#### SUPPLIED TEXT ####

Saturday, May 24, 2003

Everyone thought he was crazy but I knew what he meant...

I had gone to this random party a while back, a Lambda Lambda Lambda party to be exact. Just so we're up to speed, it was Lambda Lambda Lambda as in Revenge of the Nerds. The party I was traveling with entered, we spotted some weird kids on the 1st floor being creepy by the full bar, and some more laid back folks downstairs, adjacent to the keg. This being Gainesville, we traveled downstairs to the basement/garage. At some point, a new group of kids came in and made friends with the keg. It was clear one member of the party had gotten a head start as he made his presence known, not in an obnoxious way but in a way where you made baby steps backwards from his spinning diameter and general aura to observe and chuckle from a distance.
Right so. Once he meets us, he starts getting all excited about this website he's just discovered, Homestarrunner dot com. And he proceeds to reenact some of the short vids he's had the chance to download. Granted, I hadn't seen all of them, but I knew what he was talking about! And more over, I LOVED HOMESTAR RUNNER!! Of course, because he was slightly disturbing, I did not allow this fact to be known so as to avoid having to continue making conversation.

The real gem of the website is Strong Bad's e-mail. He's witty, He's almost charming, He loves calling you Crap For Brains, and he moonlights as a comic, which is excellently exhibited in the Teen Girl Squad.

Find the website yourself. I'm not providing the links. For one, I'm lazy. But also, this is a treasure who's enjoyability is maximized by doing it yourself, plus, it's fun to explore everything Homestar has to offer.

####

* EXERCISE SET
A. According to the blog post about Homestar Runner, what is the real gem of the website?
B. Continue the blog post about Homestar Runner from its last sentence.

#### PROVIDED RECORDS ####

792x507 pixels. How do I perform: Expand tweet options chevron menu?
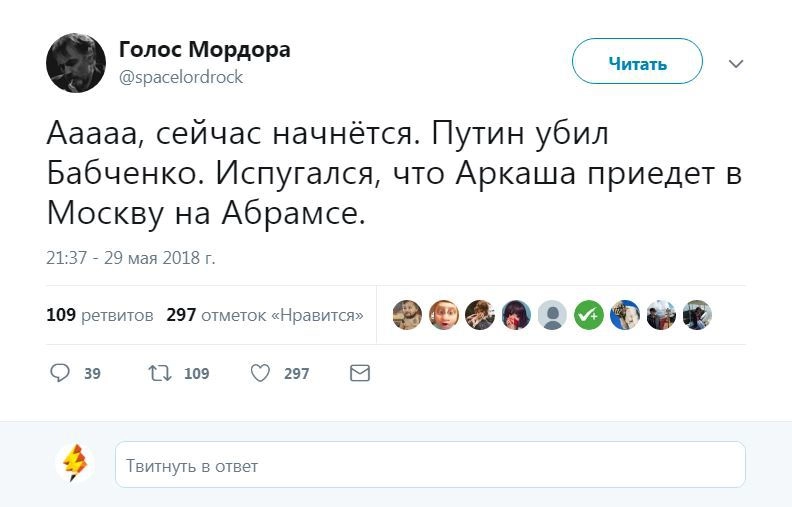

####
#### PROVIDED RECORDS ####

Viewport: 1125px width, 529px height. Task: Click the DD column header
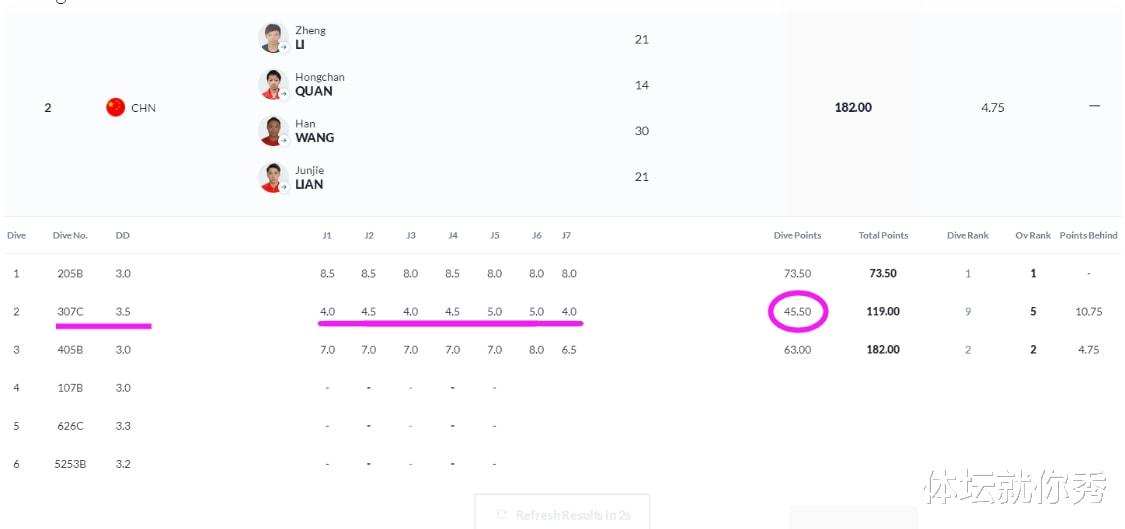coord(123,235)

####

* TASK RESPONSES
A. Strong Bad's e-mail.

B.
Go forth now, but avoid the drunken fans at fake frat parties.


Thursday, May 08, 2003

Lousy Internet Connection

That's right. I'm grateful for the internet. Everywhere except at this house. I hope you burn in hell you slow computer. Burn. in. Hell.
So. I survived two semesters. Yep. Still clueless, only now I have scars to prove that I made it through. If anything, I think I'm that much closer to being a rockstar.
Sister is probably gonna kill me because I allowed the path to her public, yet exclusive, life according to a journal that is not dead, slip. Whoops. Oh well. Don't open your trenchcoat, eh?
I was surfing the, uh, livejournal community...which is basically divisible into three groups. You have your emos who write "poetic" entires, life, life, life...typical "current music?" Coheed and Cambria and other emo bands.
Then you have your NFTY kids. The NFTYites tend to include a lot of "ell-oh-ells" and "ell-em-a-ohs" because they're...just...so...cute. They write entries directed at one another (unlike the emos who write nameless entries to the people who've ruined their lives, broken their hearts, pissed them off). For the NFTYites, current music varies between Dave Matthews Band, Guster, Jack Johnson, NFTY Regional Soundtracks, Radio Pop hits, I don't know what it is about Jewish Kids en masse, but their tastes in music...well...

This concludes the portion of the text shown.